North Korea wants the World Food Program to shift the focus of its aid from emergency food supplies to development projects that would help the communist nation feed itself, the aid agency said yesterday.
The impoverished North has received emergency food from the WFP and other international groups to feed its 23 million people since its economy collapsed in the mid-1990s due to natural disasters and mismanagement.
The North Korean government launched talks with aid agencies last month saying that it wants to review their status and expressing "a preference for development assistance over emergency humanitarian assistance," said Gerald Bourke, a Beijing-based spokesman for the World Food Program.
North Korea made a similar plea last year. It is "concerned about developing a dependency syndrome," Bourke said.
South Korea's Chosun Ilbo newspaper reported Friday that the North demanded last month that the WFP shut its office there and that its food monitors leave the country. Bourke said the report wasn't true.
However, he said the UN agency was in talks with the government about "the terms of what we hope to be a continued presence in the country."
"Very obviously there is considerable humanitarian need still in North Korea," Bourke said.
The WFP tries to feed about 6.5 million North Koreans. Major donors include the US, South Korea, Japan and China, which along with Russia are trying to negotiate an end to North Korea's nuclear weapons program.
Nearly US$2 billion in food aid has flowed into the country over the last decade, according to a report by the US Committee for Human Rights in North Korea.
On Thursday, US President George W. Bush's newly appointed envoy on human rights abuses in North Korea suggested future US food aid might be linked to liberating political prisoners.
"I think consistent with what the president's overall approach is on human rights, and bringing North Korea directly into the community of nations, we have to take a look at all different areas of our relationship," Jay Lefkowitz said at a news conference.
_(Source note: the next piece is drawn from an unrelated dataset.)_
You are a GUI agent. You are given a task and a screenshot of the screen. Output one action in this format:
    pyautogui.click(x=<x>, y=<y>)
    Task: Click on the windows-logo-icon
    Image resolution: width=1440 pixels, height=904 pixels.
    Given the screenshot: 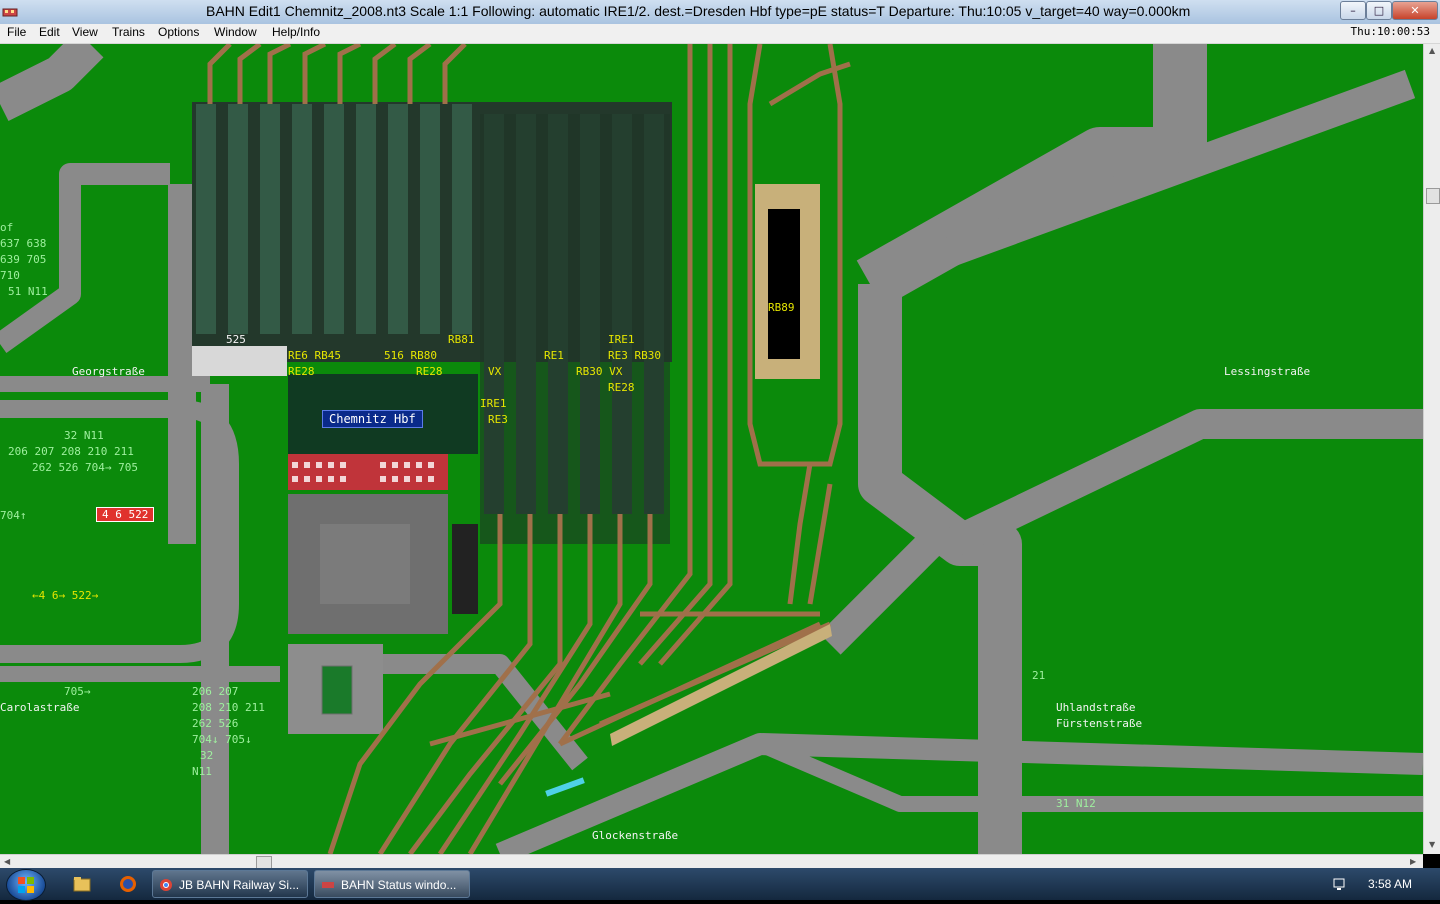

In June, the US decided to ship more than 45,360 tonnes of food supplies to the North, saying the decision was based on humanitarian considerations alone and had nothing to do with efforts to get the North to disarm.
US State Department spokesman Tom Casey said later Thursday that Washington's policy has not changed.
"We do not use food aid as a weapon. Decisions on such assistance are based on need and our ability to ensure that food will reach those for whom it is intended," Casey said.